Dozens of unionized airline catering workers and allies are expected to escalate a job action outside Richmond's Gate Gourmet on Thursday, Sept. 1.
The workers are calling for their employer Gate Gourmet -- a global provider of airline catering services -- to increase wages in response to record-high inflation and the cost of living after their collective agreement expired on July 31st.
Unite Here Local 40 represents the airline catering workers who are employed by Gate Gourmet and serve dozens of airlines at Vancouver International Airport (YVR).
Workers informed the union that "at least five airlines stopped using Gate Gourmet as their kitchen" since they held a three-week overtime ban from Aug. 1 to 22, explained Mike Biskar, spokesperson for Unite Here Local 40.
"The union made a proposal to management eight days ago," said Biskar, adding that they received no response from Gate Gourmet since then.

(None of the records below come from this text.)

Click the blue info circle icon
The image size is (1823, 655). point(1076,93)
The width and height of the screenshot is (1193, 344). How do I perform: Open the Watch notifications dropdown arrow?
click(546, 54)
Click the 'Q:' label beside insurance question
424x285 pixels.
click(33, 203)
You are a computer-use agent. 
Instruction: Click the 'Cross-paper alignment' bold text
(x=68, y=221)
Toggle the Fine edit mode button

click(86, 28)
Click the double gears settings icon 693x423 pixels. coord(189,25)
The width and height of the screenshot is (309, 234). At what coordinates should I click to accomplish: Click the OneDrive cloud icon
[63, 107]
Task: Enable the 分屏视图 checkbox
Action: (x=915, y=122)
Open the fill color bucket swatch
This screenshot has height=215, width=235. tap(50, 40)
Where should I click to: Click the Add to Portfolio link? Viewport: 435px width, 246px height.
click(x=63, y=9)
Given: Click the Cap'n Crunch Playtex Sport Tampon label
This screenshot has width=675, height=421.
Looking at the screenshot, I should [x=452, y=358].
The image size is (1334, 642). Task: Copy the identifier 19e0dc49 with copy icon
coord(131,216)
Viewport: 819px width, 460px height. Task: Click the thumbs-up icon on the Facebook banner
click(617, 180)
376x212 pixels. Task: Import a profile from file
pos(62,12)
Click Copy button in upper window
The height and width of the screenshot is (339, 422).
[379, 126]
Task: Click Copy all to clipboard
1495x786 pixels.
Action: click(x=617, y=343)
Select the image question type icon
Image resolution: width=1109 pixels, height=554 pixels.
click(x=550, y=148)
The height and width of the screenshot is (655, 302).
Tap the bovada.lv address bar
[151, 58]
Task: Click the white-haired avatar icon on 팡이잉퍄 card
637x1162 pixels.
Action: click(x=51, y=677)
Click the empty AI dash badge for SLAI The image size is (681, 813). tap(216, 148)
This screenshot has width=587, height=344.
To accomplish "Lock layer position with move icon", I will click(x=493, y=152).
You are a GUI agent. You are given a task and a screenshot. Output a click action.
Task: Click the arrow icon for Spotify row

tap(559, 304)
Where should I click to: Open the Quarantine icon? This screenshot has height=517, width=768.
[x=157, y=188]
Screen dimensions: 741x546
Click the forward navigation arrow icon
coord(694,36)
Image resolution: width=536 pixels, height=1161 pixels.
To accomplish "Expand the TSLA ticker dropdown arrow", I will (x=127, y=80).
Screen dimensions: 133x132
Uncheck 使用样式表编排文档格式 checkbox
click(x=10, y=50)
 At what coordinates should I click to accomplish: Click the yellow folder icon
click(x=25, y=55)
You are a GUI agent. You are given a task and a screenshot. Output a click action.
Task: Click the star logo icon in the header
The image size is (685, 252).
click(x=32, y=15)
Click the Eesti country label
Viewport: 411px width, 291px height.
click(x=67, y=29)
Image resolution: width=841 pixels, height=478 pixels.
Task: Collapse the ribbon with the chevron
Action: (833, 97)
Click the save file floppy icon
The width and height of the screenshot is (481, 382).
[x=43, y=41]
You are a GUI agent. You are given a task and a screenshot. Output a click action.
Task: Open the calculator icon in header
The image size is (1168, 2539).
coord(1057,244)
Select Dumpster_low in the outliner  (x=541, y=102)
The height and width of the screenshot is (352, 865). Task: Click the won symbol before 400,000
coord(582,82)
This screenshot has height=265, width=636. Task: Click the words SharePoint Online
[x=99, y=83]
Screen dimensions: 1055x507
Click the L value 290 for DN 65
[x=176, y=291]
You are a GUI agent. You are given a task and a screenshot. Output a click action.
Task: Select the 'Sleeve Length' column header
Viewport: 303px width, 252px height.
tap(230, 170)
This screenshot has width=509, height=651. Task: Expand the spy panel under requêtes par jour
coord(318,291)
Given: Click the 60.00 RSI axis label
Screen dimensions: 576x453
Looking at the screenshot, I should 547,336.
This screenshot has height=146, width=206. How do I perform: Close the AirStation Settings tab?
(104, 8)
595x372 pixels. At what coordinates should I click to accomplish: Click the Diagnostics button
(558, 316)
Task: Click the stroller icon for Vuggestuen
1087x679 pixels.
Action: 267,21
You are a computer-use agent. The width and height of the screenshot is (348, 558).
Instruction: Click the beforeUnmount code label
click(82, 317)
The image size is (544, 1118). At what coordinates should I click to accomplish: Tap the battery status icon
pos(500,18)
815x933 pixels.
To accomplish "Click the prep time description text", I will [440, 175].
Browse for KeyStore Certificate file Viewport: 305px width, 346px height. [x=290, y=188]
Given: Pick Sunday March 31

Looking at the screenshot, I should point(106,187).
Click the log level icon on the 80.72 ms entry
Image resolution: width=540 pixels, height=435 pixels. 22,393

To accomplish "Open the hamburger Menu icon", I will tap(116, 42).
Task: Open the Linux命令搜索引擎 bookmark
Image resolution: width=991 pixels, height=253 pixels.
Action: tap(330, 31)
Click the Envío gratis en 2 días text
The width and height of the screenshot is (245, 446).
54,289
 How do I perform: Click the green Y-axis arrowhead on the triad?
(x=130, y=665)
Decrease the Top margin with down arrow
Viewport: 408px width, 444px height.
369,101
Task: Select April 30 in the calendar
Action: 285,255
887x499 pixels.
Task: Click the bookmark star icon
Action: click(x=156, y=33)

"Tomorrow's rally is the beginning of escalating the job action as the contract has now been expired for an entire month."
Airline catering work includes preparing meals for travellers before boarding planes, delivering, loading and unloading directly on the aircraft with critical turnaround times to ensure flights depart on time.
Unite Here Local 40 said contracted airline catering workers have since been left behind while "big airlines such as Air Canada gave $10 million in executive bonuses after receiving a $5.9 billion bailout from the Canadian government."
Unionized workers voted 98 percent to authorize a strike and subsequently served 72 hours strike notice on on July 27.
On the same day, catering workers held a demonstration at YVR airport for a wage increase.
A protester at the time told a Richmond News reporter that they were on a $22 per hour wage despite working for Gate Gourmet for 26 years.
Employees at Gate Gourmet have also seen an increase in workload after "a series of fruitless bargaining sessions" and "staff shortages at YVR airport," according to Unite Here Local 40.